• Jaya Darshana Singam

OCR _ a meld of pattern recognition, AI and computer vision

Living in the age of evolving technology, the tempo of the routine-sustenance has whirled into a relay race and the time became a foremost essential which has to be planned crucially. In this never-ending marathon, often we are in search of new solutions to increase the efficiency and ease the work by providing the contact-less software, automate and streamline the workplace, capture few important notes and files, make the text images editable and extracting the required data from a given form.

Optical Character Recognition (OCR) is a technique providing solutions to revolutionize the captured images into a readily available editable form to simplify the task to overcome the extra spadework of re-typing the whole context.

Fig 1 : OCR Functioning [Source: Google Images]

In the process of converting the image or the scanned copy into a editable text, several steps are involved including the pattern recognition, computer vision as well as the Artificial Intelligence Techniques.

General Working of OCR . .

To classify the optical patterns of text or digits contained in a digital image. The character recognition is achieved through segmentation, feature extraction and classification. The below image gives an over-view on how the processing is done.

Fig 2: Process steps involved in OCR Function [2]

Step 1: Extracting the alphabets and numeric characters by removing the noise from the background (grey-scaling) and forming boundaries to the image provided.

Step 2: By feature extraction which includes row and boundary detection, normalization of pixels (scaling), and binarization of characters, the pattern is been recognized.

Step 3: By division of recognized binary characters into tracks and sectors, a trained Convolutional Neural Network (ConvNet) Model is formed.
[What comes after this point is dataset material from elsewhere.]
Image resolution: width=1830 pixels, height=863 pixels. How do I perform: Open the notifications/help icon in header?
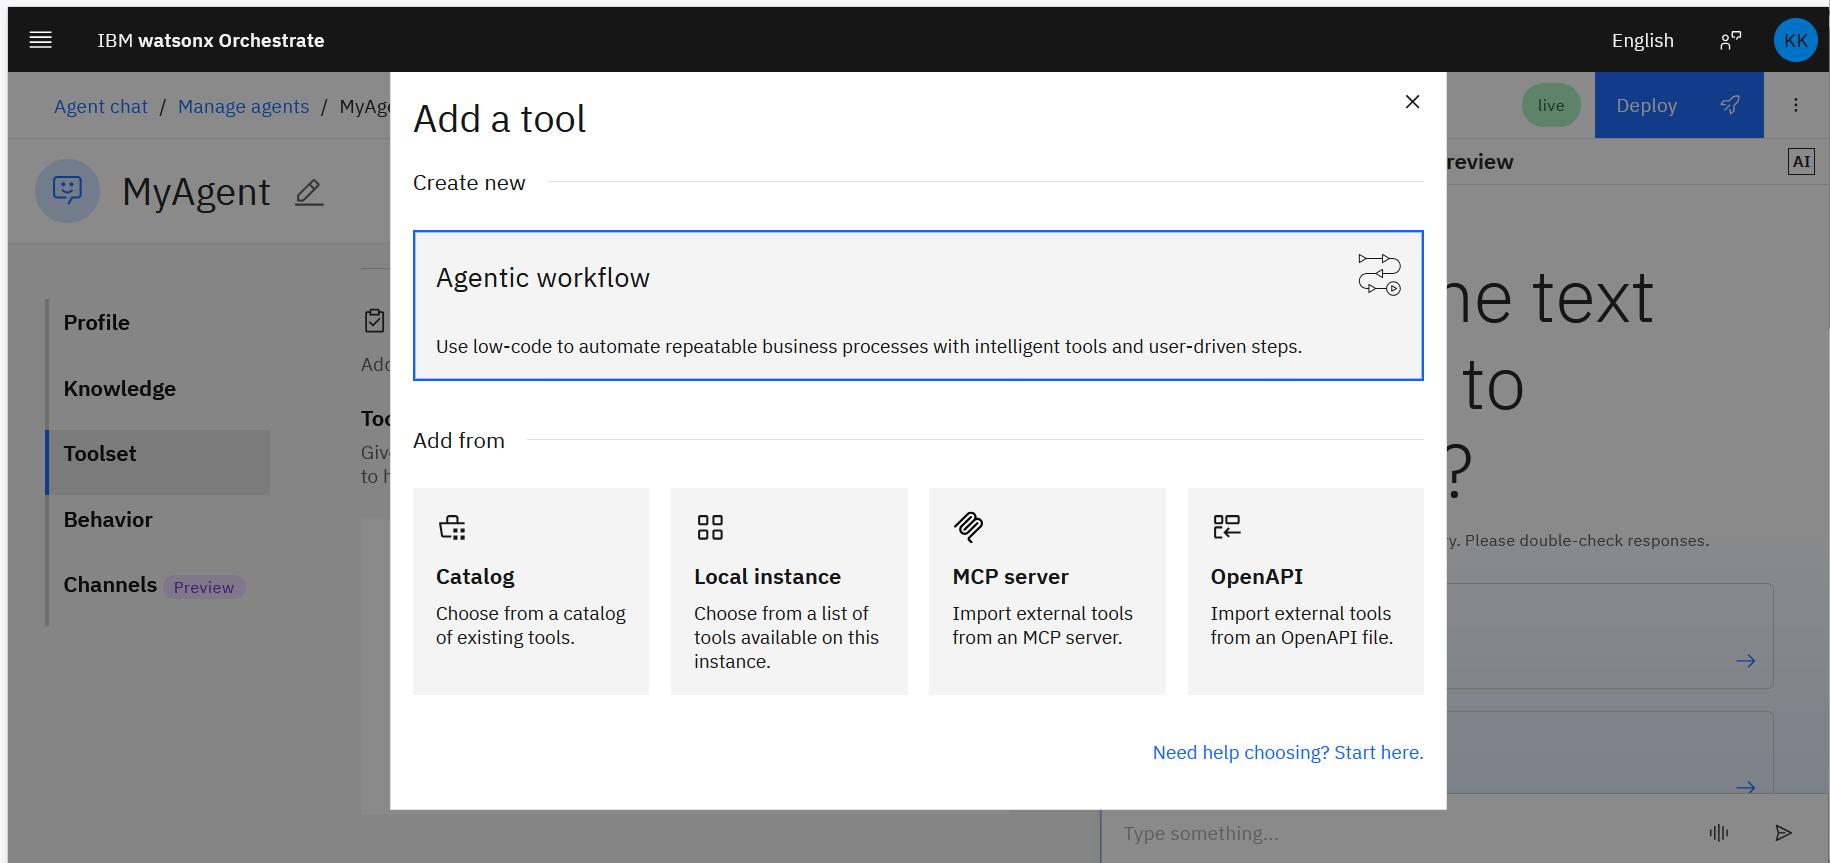[1730, 40]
Step 4: From the ConvNet, two-step verification is done using the trained model (stored characters).

Step 5: Output is generated with an editable text of the provided image text.
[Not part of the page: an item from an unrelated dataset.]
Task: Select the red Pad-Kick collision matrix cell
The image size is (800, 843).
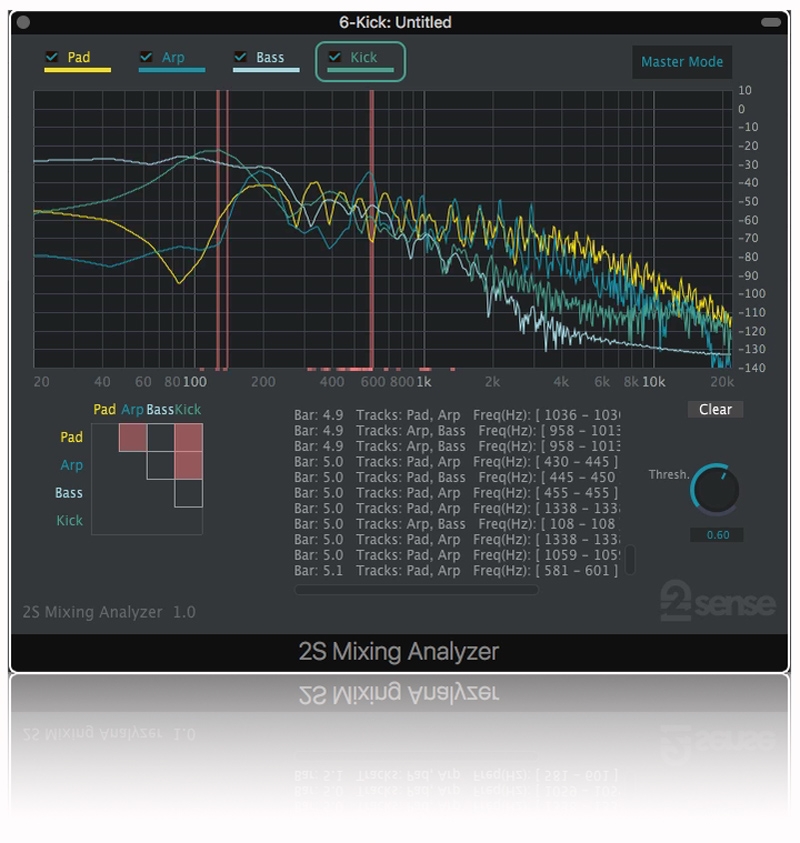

Fig 3: Detecting the Characters and conversion into editable text steps in practical way [Test Results - Own]

From the above images in the third one, the 7 refer the number of words written and the % refers to the recognized character ability of the whole written context. The output (editable output occured) is not accurate, as the model is still in the training phase of detecting the characters in various hand-written text. The number of characters written in the dialog box are accurately detecting. Which concludes that more training should be done to recognize the hand-written characters.

Applications . .

The major applications of OCR in various fields:

  1. Invoice Imaging

  2. Banking

  3. Online Capatcha

  4. Automatic Number Plate Recognition

  5. Digital Libraries

  6. Data entry for business documents including check, passport, invoice, bank statement and receipt

Advantages . .

The major advantages of OCR applications are:

  1. Extracting required information from images and pdf files

  2. Reduces time- consumption

  3. Increases the efficiency of the work-space

  4. Editable

  5. Keeping Back-ups

Future-Work . .

To train the model several more times with various inputs to increase the accuracy of the hand-written text The model built is using the Pytesseract , OpenCV and other few libraries in python. The next Blog will include the detailed procedure of a built web -application using Pytesseract.


[1] Google Images

[2] Faisal Mohammad, Jyoti Anarase, Milan Shingote, Pratik Ghanwat, "Optical Character Recognition Implementation Using Pattern Matching " , (IJCSIT) International Journal of Computer Science and Information Technologies, Vol. 5 (2) , 2014, 2088-2090.